Making Subclips and Their Properties

     

Making Subclips and Their Properties

You can make subclips from any sort of clip, including other subclips. The idea is to spend no more time than necessary to locate a specific shot or moment in what could possibly be an entire tape's clip. In other words, if you find it once, finding it again is a snap.

After you open Project 1, supplied on the DVD, you see that two of the three video clips currently in the Browser window have disclosure triangles next to their names . If you click one of them, it opens to show you the markers I've placed in them. Markers in this case are used to begin the sorting of all the footage that was shot for "The Midnight Sun."

If you double-click one of these clip markers, the footage marked between the position of the marker and the next marker opens in the Viewer window. You can actually edit from this portion of the master clip (the original captured video clip that the marked footage is a part of). But you'd still have to sort through a lot of names and open and close the master clips to locate the footage. It's still not as efficient as it could be. The markers are still really a part of a master clip organizationally. Also, in most cases, not all of the clips for a specific scene are together. So to work on a given scene, you still have to sort through a lot of clips to find the appropriate one.

You can turn these markers into a subclip and drag and drop this subclip into bins you've created to further organize the footage. The clip named "3 hr timecode section" contains no markers, so it doesn't have a disclosure triangle next to its name . You'll create subclips and markers in this chapter's Workshop and finish the job.

- [YOUR TASK]
Copy out the whole passage on making subclips, word for word.

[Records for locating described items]

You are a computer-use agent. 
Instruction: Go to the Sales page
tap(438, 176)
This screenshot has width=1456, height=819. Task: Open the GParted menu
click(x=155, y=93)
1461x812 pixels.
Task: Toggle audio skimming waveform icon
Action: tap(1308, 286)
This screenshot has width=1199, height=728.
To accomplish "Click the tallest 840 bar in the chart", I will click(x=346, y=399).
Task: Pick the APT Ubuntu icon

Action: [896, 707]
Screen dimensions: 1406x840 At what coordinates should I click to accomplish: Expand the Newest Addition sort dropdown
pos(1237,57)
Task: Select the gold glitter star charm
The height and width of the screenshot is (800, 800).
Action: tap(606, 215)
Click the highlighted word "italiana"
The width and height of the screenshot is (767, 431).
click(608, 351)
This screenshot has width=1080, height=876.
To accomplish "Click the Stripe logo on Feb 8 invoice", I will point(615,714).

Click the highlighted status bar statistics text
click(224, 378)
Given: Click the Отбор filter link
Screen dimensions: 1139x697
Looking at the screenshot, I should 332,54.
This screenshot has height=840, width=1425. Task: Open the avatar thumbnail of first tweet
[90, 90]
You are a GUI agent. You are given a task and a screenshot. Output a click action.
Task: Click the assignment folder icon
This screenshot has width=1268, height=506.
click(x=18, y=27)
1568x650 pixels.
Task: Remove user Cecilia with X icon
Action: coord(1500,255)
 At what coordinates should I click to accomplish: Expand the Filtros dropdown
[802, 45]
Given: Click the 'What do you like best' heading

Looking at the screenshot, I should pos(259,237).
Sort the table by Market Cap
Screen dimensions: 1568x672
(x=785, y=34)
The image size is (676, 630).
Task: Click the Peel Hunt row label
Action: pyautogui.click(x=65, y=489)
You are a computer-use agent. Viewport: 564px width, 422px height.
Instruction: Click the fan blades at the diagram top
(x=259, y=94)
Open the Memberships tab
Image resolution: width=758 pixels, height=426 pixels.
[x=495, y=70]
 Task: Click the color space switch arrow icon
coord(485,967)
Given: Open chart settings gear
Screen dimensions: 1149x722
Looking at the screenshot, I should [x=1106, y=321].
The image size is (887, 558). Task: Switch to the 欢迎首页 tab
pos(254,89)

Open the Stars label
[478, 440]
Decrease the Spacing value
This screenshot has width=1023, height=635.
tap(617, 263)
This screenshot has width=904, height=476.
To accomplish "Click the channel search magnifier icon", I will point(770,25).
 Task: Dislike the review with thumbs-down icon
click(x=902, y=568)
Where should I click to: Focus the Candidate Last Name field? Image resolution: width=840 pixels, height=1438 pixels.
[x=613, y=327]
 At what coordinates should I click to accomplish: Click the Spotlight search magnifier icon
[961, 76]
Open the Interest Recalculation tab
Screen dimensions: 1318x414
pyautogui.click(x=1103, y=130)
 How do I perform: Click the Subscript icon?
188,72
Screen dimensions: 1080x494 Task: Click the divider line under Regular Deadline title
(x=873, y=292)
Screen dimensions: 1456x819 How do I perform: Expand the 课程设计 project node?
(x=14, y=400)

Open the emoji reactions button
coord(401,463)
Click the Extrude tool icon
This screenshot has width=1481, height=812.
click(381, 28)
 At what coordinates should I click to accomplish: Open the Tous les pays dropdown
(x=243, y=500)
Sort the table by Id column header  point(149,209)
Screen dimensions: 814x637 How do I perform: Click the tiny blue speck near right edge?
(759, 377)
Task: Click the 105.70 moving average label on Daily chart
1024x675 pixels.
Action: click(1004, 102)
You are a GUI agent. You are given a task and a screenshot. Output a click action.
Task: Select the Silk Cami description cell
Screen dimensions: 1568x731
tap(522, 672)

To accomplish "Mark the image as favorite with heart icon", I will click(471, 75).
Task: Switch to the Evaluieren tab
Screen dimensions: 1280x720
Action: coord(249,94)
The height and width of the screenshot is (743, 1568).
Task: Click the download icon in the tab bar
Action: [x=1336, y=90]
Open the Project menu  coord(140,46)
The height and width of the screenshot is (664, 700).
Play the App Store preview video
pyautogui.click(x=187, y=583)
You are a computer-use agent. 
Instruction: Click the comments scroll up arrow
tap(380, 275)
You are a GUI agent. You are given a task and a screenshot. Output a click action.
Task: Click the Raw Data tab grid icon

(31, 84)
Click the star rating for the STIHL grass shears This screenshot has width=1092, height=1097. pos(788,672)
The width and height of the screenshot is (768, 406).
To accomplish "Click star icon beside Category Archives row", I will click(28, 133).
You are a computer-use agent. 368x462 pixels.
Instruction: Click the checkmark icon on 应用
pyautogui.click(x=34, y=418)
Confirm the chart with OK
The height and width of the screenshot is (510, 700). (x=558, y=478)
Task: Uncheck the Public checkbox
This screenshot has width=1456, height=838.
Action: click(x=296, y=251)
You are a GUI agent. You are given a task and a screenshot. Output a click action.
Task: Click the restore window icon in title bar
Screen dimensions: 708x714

- [RESPONSE FOR THIS EXERCISE]
Making Subclips and Their Properties

     

Making Subclips and Their Properties

You can make subclips from any sort of clip, including other subclips. The idea is to spend no more time than necessary to locate a specific shot or moment in what could possibly be an entire tape's clip. In other words, if you find it once, finding it again is a snap.

After you open Project 1, supplied on the DVD, you see that two of the three video clips currently in the Browser window have disclosure triangles next to their names . If you click one of them, it opens to show you the markers I've placed in them. Markers in this case are used to begin the sorting of all the footage that was shot for "The Midnight Sun."

If you double-click one of these clip markers, the footage marked between the position of the marker and the next marker opens in the Viewer window. You can actually edit from this portion of the master clip (the original captured video clip that the marked footage is a part of). But you'd still have to sort through a lot of names and open and close the master clips to locate the footage. It's still not as efficient as it could be. The markers are still really a part of a master clip organizationally. Also, in most cases, not all of the clips for a specific scene are together. So to work on a given scene, you still have to sort through a lot of clips to find the appropriate one.

You can turn these markers into a subclip and drag and drop this subclip into bins you've created to further organize the footage. The clip named "3 hr timecode section" contains no markers, so it doesn't have a disclosure triangle next to its name . You'll create subclips and markers in this chapter's Workshop and finish the job.